Data listing: Begin

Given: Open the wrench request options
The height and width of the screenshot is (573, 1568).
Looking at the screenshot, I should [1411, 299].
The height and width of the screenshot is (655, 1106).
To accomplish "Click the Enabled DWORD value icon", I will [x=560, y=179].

Data listing: End
Data listing: Begin

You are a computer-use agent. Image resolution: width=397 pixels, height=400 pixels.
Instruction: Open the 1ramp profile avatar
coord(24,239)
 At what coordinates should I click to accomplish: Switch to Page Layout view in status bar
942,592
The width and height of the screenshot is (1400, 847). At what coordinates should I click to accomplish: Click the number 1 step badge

Data listing: End

* Activity
For this exercise, please output exactly the lines above starting at the line with "Instruction: Open the 1ramp profile avatar" and ending at the line with "The width and", ends included.

* Solution for this problem
Instruction: Open the 1ramp profile avatar
coord(24,239)
 At what coordinates should I click to accomplish: Switch to Page Layout view in status bar
942,592
The width and height of the screenshot is (1400, 847). At what coordinates should I click to accomplish: Click the number 1 step badge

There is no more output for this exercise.